En ese nuevo recorrido, sólo para este año, la procesión subiría hasta la Catedral, pero al bajar a la plaza de Lizana, debería girar hacia la calle Sancho Abarca. Esta calle presenta numerosos problemas, por lo que ya se sabe que hay unos cuantos pasos que deberían esperarla en la plaza de Arista, para sumarse a ella en el último tramo de la marcha. Pero para ello, deberían bajar por la costanilla de Azara, que tiene un peligroso arco.

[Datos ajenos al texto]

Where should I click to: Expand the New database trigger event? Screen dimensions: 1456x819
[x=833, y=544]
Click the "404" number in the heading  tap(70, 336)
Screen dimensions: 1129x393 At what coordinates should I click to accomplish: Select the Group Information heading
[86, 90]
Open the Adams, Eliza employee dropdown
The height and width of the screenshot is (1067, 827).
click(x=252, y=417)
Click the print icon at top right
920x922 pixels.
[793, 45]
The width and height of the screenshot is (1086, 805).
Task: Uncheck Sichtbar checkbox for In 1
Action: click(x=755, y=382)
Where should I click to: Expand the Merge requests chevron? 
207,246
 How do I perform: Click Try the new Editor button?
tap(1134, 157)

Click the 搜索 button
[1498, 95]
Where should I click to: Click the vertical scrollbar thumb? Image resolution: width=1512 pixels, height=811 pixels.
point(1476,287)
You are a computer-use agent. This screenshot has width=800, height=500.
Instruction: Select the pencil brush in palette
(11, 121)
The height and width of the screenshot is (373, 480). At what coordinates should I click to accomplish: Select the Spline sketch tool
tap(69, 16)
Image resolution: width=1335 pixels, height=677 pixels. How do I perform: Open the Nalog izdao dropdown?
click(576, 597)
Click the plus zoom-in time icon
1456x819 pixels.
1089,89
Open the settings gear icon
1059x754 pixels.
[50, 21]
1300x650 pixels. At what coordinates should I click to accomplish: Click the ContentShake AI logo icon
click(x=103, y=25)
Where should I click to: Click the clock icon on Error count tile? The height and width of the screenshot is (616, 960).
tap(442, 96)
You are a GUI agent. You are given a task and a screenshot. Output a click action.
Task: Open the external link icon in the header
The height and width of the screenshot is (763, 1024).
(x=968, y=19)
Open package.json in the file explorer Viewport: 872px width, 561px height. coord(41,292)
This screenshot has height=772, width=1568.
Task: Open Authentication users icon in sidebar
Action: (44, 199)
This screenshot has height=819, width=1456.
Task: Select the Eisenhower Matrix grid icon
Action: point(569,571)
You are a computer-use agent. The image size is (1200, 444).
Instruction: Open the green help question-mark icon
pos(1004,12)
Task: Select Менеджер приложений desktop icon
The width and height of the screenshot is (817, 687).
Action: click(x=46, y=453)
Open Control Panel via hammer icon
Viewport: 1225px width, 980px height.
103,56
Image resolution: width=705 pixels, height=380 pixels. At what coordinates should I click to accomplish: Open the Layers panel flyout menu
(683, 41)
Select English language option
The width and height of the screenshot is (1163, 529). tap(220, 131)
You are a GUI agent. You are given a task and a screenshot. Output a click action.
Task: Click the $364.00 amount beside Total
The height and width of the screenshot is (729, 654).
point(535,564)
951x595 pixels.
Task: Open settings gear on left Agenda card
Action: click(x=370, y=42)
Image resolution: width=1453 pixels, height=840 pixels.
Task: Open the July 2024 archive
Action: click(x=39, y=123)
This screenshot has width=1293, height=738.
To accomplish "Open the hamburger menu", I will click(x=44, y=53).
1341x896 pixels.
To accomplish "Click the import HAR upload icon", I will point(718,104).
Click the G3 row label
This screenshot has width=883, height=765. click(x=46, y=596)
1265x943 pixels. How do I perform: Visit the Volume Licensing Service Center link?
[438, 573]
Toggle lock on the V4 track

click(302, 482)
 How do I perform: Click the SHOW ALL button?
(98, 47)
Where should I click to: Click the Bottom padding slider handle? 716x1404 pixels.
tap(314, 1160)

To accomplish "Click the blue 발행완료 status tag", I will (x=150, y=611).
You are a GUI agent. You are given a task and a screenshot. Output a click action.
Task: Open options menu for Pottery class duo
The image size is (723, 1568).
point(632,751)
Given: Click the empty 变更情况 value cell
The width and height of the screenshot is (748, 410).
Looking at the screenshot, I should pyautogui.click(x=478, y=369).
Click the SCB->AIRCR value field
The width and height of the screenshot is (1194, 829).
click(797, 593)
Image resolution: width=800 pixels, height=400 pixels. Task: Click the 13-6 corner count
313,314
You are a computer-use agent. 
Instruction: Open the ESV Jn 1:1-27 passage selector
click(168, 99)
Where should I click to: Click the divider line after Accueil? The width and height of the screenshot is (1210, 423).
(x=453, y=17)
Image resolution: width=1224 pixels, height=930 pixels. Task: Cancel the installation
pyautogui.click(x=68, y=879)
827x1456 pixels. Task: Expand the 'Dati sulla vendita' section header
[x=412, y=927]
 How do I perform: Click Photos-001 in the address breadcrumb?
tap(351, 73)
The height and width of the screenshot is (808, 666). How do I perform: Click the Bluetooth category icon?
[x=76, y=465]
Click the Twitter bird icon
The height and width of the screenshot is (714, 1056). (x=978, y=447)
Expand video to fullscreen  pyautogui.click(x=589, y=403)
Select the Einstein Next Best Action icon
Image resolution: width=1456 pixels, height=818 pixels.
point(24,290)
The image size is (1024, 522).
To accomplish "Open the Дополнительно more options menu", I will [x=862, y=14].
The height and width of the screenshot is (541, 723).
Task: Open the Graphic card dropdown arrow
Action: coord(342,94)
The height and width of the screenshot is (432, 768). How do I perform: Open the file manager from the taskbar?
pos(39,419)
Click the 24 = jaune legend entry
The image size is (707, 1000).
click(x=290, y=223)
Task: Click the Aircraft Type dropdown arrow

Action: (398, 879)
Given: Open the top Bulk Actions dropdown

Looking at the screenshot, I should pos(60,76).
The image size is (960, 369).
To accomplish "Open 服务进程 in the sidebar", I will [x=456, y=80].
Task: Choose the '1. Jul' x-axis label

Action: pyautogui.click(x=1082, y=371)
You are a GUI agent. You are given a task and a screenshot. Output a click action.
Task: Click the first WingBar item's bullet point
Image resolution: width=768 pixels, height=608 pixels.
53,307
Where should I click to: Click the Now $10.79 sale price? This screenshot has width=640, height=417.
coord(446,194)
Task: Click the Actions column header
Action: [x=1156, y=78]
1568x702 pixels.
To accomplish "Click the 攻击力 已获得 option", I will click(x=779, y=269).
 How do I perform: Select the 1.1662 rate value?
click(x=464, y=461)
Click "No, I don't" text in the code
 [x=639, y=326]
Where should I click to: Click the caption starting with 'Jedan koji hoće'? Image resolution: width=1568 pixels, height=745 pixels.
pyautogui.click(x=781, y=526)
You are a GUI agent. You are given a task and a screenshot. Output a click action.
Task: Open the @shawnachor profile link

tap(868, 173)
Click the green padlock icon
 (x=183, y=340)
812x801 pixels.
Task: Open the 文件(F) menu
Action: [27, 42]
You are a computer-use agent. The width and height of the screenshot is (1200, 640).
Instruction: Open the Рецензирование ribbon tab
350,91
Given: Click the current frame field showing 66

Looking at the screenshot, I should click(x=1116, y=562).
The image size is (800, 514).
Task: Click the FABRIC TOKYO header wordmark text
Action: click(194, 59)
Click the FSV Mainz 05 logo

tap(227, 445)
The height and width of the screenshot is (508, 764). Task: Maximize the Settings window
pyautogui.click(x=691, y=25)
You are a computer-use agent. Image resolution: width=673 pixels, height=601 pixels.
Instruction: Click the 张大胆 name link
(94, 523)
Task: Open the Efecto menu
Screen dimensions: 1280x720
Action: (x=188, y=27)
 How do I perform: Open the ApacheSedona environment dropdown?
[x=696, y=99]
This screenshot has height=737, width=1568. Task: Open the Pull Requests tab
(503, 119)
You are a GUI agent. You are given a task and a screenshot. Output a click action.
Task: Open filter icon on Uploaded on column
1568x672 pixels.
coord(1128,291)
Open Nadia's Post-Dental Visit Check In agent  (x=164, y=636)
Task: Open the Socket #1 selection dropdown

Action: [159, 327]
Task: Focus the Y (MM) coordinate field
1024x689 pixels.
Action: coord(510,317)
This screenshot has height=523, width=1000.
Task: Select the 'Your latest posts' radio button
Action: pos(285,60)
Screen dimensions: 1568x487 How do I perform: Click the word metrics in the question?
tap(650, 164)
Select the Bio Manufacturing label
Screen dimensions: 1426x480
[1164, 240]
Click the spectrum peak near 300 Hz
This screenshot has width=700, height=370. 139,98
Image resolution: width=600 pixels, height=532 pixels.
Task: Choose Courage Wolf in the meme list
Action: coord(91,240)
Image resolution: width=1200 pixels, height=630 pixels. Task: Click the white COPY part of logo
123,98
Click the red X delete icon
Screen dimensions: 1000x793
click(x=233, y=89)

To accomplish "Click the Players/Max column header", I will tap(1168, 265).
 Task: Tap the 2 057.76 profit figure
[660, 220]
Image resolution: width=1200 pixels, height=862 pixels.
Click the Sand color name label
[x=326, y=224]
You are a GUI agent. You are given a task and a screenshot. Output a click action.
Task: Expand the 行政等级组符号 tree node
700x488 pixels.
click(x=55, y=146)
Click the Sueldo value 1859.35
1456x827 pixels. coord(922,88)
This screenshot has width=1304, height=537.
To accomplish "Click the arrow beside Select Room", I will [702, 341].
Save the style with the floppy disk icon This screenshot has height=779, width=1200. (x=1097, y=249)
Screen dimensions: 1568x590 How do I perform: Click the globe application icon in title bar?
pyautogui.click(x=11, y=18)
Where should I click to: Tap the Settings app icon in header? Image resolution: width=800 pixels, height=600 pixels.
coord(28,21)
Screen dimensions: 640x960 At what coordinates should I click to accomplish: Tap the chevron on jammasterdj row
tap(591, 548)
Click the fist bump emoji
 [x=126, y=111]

Este domingo se medía ese arco bajo el que pasaban a la Dolorosa. Posteriormente, y con sumo cuidado, recorrían la calle Sancho Abarca en sentido contrario, comprobando que es una pequeña calle que tiene farolas, balcones, cables eléctricos, ramas y estrechamientos que dificultan el tránsito de numerosos pasos, y ante los que hay que maniobrar y actuar con mucha precisión. Ya se ha decidido que la Enclavación o el Cristo de la Esperanza, por ejemplo, no caben por allí.

Posteriormente, y con el fin de comprobar otras variables, los portadores del paso se han dirigido a la calle del Parque. Tenían que ver si las ramas de los árboles, entre las calles Carderera y Miguel Servet, suponían un problema, aunque finalmente se ha visto que no, porque los árboles son más altos.